Reverse Engineering Claude Code: A Technical Guide

In the rapidly evolving landscape of AI, understanding the inner workings of advanced models like Claude Code is crucial. This article provides a detailed technical guide on reverse engineering Claude Code, focusing on the methodologies and tools developed to dissect its complex 4.6MB minified JavaScript codebase. We'll explore a practical approach that bypasses traditional code restoration, instead focusing on runtime behavior and API data.

The Challenge of Minified Code

Claude Code, a powerful AI agent, presents a significant challenge due to its heavily minified JavaScript client. While initial attempts at reverse engineering focused on source maps, these methods proved insufficient for understanding the overall architecture and were eventually discouraged. This guide introduces a more effective "v2" approach, centered on "monkey patching" API request code and analyzing the resulting logs.

Methodology: Monkey Patching and Log Analysis

The core strategy involves modifying Claude Code's cli.js file to intercept and log API requests and responses. This is achieved by:

1. Locating cli.js: Identifying the main client script within the Claude Code installation.
2. Beautifying the Code: Using tools like js-beautify to format the minified code for easier readability.
3. Patching beta.messages.create: Injecting custom logic into the method responsible for LLM API interactions. This patch creates a messages.log file, capturing detailed logs of each API call and response.
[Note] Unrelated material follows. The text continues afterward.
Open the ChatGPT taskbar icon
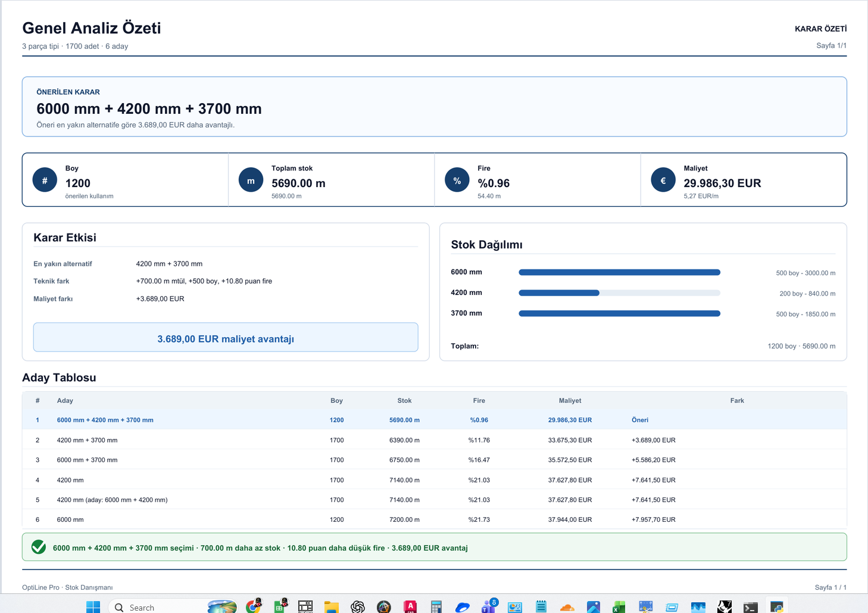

This process allows us to gather crucial data on how Claude Code interacts with LLM APIs across various task scenarios. By analyzing these logs, developers can infer the structure and logic of Claude Code's operations.

Accelerating Analysis with Visualization

To streamline the reverse engineering process, the v2 approach includes a log parsing tool (parser.js) and an interactive visualization tool (visualize.html). This tool allows users to load the generated log files, facilitating the analysis of lengthy conversations. The visualization attempts to automatically identify common prompts, aiding in the understanding of dynamic prompt injection and context management.

Key Reverse-Engineered Components

Through this meticulous analysis, several key internal processes of Claude Code have been reverse-engineered, including:

• Quota Check: Verifies API quota using Haiku 3.5.
• Topic Detection: Identifies new topics using a specific prompt with Haiku 3.5, though it operates without conversation context.
• Core Agent Workflow: Driven by a system workflow prompt and augmented with system reminder start/end prompts for dynamic information loading and short-term memory integration. This workflow primarily uses the Sonnet 4 model.
• Context Compaction: A process that compresses conversation history into a single block to conserve context space, also utilizing the Sonnet 4 model.
• IDE Integration: Incorporates open file paths from IDEs into prompts and registers IDE-specific tools for enhanced contextual awareness.
• Todo Short-Term Memory Management: Leverages the TodoWrite tool to manage tasks and short-term memory via JSON files, with memory retrieval integrated into the core workflow.

Learning from Prompts and Tool Design

The prompts and tools directories within the repository contain valuable insights into how Claude Code is designed to interact with LLMs and manage tasks. Studying these components offers a deeper understanding of prompt engineering and agent design principles.

This detailed technical exploration provides a roadmap for anyone interested in understanding the sophisticated architecture of AI agents like Claude Code. By leveraging LLMs for analysis and employing practical code modification techniques, we can unlock a deeper comprehension of these powerful technologies.